On a imaginé des modes de scrutin pour que sortent des urnes certains candidats et pas d’autres.

Et puis les techniques de manipulation des cerveaux (1) étant de plus en plus sophistiquées, on a su mettre dans la tête des électeurs (en tout cas de suffisamment d’entre eux) ce qu’il fallait pour que leur main mette le « bon » bulletin dans l’urne. On a vu, de manière caricaturale, comment le nom de Macron est sorti deux fois des urnes (Mme Le Pen étant "fabriquée" comme challenger, puis reconvertie en repoussoir entre les deux tours).

Ceux qui ont bénéficié de ces artifices ne manquent pas de vanter la démocratie puisque celle-ci (parfaite sur le plan théorique : "Gouvernement du peuple, par le peuple, pour le peuple") fonctionne sur la base de l’élection (parfaite, en théorie). Mais élection que l’on "truque".

On est amusé des cris d’orfraie de certains "élus" occidentaux et d’Afrique qui vilipendent, menacent, et œuvrent à les anéantir, ceux qui, comme des militaires, ont le sens de l’Etat, et osent imaginer le "droit au bonheur pour le peuple". Et qui renversent un chef d’Etat local. Soit abruti, soit corrompu, soit aux ordres de sociétés et de gouvernements étrangers (soit un peu, soit beaucoup des trois selon les cas) qui, sans le processus électoral adéquat, n’auraient pas eu accès au poste de commandement de l’Etat.

On est amusé par le discours de ceux qui, dans nos sociétés, ont été élus après d’intenses campagnes de manipulation de l’opinion, et qui essaient de faire croire, comme il a été dit ci-dessus, que le fait que leur nom soit sorti des urnes, leur a donné une "légitimité". Légitimité qui s’étendrait, selon leurs discours, à ce qu’ils pensent, disent et font (fut-ce n’importe quoi) dans le poste en réalité "mal acquis"...

Mais ce qui est moins amusant, c’est que si l’on se réfère au concept de démocratie, le régime politique qui est pratiqué par le truquage de l’élection n’est pas, ne peut pas être, si l’on s’en tient à la définition, une démocratie.
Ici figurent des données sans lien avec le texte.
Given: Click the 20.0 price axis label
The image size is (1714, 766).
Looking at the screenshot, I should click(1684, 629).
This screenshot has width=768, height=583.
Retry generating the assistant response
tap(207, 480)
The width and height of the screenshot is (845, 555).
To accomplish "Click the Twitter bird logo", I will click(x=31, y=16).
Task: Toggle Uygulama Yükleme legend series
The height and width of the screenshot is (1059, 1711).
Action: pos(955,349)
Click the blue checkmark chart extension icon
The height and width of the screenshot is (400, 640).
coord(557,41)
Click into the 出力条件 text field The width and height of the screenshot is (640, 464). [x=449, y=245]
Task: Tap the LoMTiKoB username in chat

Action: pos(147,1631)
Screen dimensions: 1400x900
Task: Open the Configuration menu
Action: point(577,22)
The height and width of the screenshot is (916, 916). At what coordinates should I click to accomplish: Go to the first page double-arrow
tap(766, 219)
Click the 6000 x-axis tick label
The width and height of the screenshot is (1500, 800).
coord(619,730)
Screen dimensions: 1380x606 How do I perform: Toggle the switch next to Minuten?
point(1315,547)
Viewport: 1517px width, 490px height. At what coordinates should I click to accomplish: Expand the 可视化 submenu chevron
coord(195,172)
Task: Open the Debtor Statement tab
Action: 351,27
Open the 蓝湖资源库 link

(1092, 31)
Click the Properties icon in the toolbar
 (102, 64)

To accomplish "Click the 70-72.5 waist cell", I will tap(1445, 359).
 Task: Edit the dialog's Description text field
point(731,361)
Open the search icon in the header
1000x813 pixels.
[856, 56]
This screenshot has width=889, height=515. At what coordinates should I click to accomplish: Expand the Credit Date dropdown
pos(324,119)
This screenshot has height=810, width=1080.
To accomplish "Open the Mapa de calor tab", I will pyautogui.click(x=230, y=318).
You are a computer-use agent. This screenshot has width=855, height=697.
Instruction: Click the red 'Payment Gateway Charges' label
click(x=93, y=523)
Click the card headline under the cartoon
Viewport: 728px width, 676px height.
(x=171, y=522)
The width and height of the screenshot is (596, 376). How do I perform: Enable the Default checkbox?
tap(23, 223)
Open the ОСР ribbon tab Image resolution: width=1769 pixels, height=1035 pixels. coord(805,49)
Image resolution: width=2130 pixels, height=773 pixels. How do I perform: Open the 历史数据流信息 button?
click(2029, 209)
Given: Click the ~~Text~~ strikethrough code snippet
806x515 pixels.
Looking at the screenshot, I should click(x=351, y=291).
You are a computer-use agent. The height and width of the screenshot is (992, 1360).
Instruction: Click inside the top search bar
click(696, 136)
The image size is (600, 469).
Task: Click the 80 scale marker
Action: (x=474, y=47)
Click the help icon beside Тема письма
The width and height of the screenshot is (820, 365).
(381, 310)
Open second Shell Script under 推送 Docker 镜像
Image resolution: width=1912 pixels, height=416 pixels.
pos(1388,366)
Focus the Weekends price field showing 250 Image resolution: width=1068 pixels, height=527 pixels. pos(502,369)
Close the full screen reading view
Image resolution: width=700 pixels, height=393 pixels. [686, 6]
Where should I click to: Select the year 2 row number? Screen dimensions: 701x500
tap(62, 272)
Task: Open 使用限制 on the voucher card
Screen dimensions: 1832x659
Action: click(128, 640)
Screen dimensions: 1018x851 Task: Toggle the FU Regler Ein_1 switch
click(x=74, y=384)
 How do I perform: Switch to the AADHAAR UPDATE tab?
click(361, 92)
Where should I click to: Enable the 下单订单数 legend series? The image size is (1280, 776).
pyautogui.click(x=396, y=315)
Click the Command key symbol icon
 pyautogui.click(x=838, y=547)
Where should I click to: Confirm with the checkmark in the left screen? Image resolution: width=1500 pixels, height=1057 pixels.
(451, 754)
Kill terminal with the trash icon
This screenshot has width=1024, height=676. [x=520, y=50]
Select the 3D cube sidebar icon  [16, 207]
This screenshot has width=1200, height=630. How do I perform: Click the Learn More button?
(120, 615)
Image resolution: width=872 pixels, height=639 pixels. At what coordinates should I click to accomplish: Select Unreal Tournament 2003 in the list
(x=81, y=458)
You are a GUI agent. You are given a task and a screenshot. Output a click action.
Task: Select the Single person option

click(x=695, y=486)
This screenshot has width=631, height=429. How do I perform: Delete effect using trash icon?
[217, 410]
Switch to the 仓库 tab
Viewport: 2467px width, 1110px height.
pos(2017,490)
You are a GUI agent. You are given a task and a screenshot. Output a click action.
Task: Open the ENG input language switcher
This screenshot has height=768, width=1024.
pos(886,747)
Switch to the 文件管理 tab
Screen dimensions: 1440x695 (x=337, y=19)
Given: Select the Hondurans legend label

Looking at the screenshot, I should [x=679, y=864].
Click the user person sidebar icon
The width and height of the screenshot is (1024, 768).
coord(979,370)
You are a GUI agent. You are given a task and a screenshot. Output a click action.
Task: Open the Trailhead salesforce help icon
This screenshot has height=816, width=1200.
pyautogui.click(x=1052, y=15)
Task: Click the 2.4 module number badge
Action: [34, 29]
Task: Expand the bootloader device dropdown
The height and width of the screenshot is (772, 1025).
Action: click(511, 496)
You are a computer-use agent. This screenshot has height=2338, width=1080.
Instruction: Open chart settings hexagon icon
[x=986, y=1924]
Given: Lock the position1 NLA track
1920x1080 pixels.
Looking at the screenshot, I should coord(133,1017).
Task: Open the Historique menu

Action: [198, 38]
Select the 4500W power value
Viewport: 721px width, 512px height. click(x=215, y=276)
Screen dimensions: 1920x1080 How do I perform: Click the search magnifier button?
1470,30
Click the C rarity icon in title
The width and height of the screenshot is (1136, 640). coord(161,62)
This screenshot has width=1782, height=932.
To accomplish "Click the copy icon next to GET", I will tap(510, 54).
On pourrait, en s’appuyant notamment sur le CV de nombreuses personnes constituant "l’élite" politico-économique, appeler cela le « gouvernement en bande organisée » (2). Système dans lequel, ainsi que les faits le révèlent, financiers, hauts fonctionnaires, politiciens de carrière forment des réseaux. Réseaux au sein desquels, après qu’ils ont poussé certains d’entre eux dans une élection, ils pourront - grâce au pouvoir de décision conféré par l’élection- organiser leurs affaires pour les uns, le partage des postes (et les "pantouflages") pour les autres.

Il y a évidemment des remèdes. Mais...

(1) On se rappelle l’intervention de Tocqueville qui, déjà en 1848, expliquait que l’on pouvait donner le droit de vote à tout le monde, car, de toutes les façons, « ils » voteront « comme on leur dira » .

(2) Expression empruntée … au droit pénal.

Marcel-M. Monin est maître de conférences honoraire des universités.